What you will do:
Begin at the line containing "You are a GUI" and give again every line to the end of the records, exactly, without the pictures.

Available data:
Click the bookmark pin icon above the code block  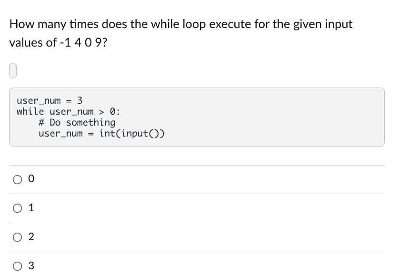[x=13, y=70]
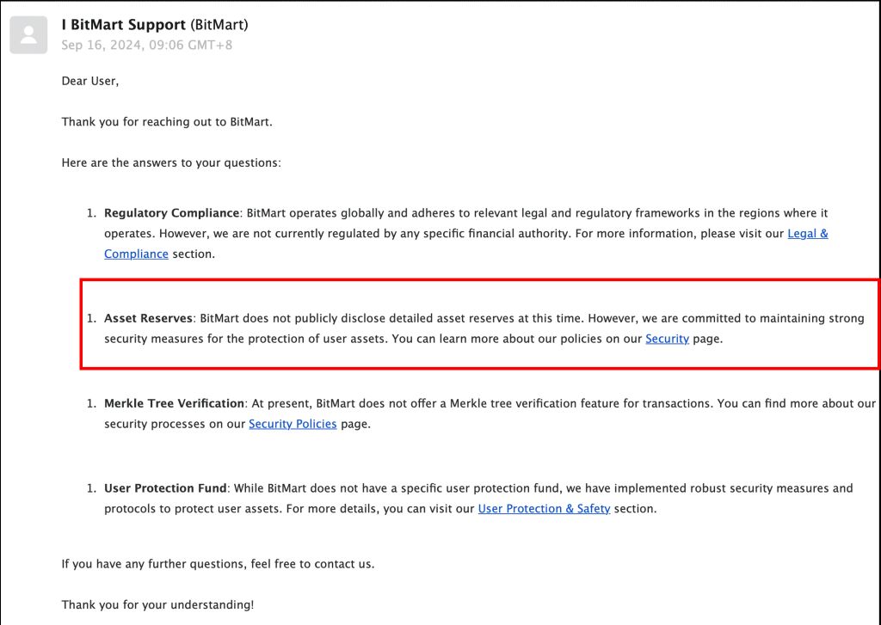Click the sender name I BitMart Support
Viewport: 881px width, 625px height.
123,25
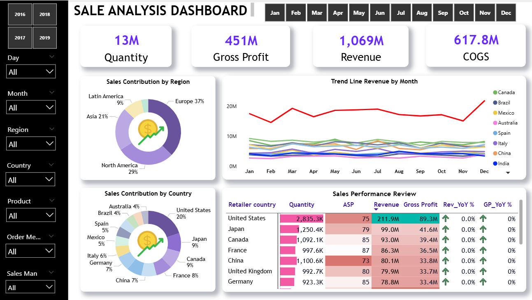Image resolution: width=532 pixels, height=300 pixels.
Task: Toggle the 2019 year slicer
Action: (45, 38)
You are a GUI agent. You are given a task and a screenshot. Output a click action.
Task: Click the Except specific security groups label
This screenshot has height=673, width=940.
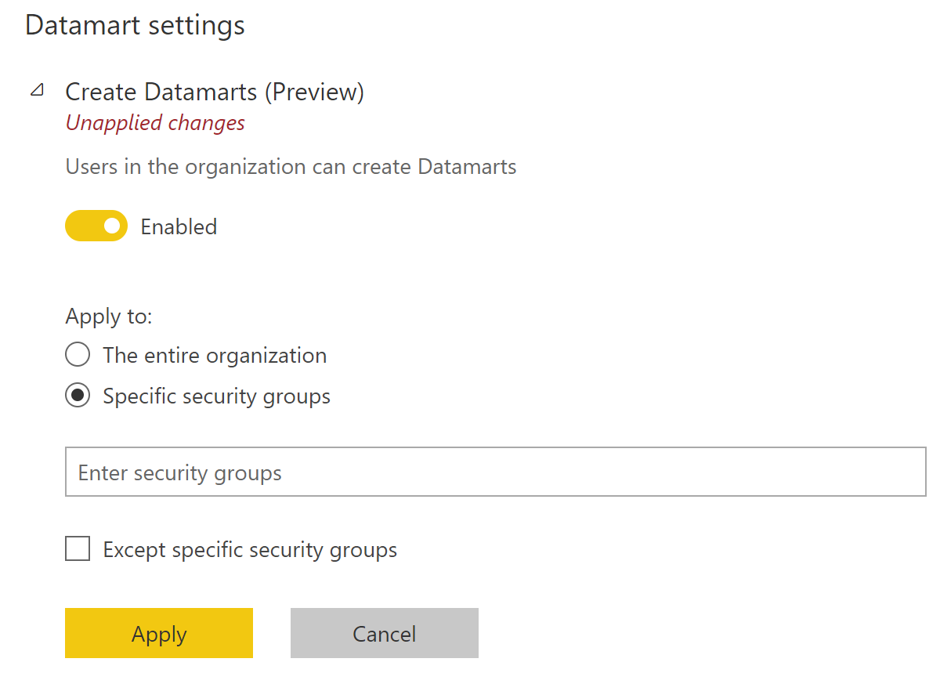tap(250, 550)
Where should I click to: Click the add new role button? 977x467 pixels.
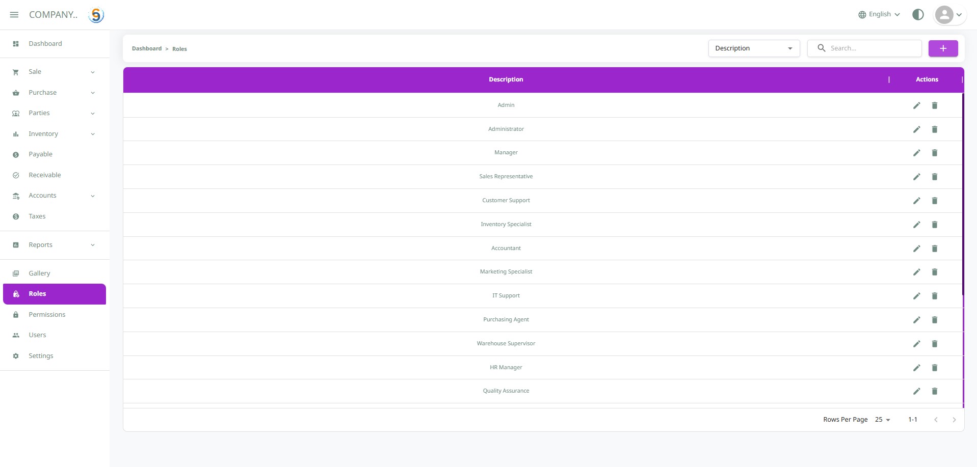[x=943, y=48]
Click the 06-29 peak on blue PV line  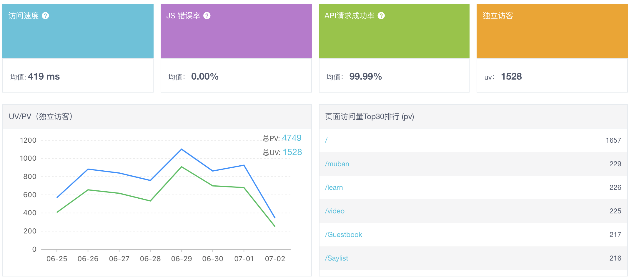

Output of the exercise:
You are a GUI agent. You are given a task and a screenshot. Output a click action.
Task: Click the Except specific security groups label
This screenshot has height=673, width=940.
tap(250, 550)
Where should I click to: Click the add new role button? 977x467 pixels.
[x=943, y=48]
Click the 06-29 peak on blue PV line  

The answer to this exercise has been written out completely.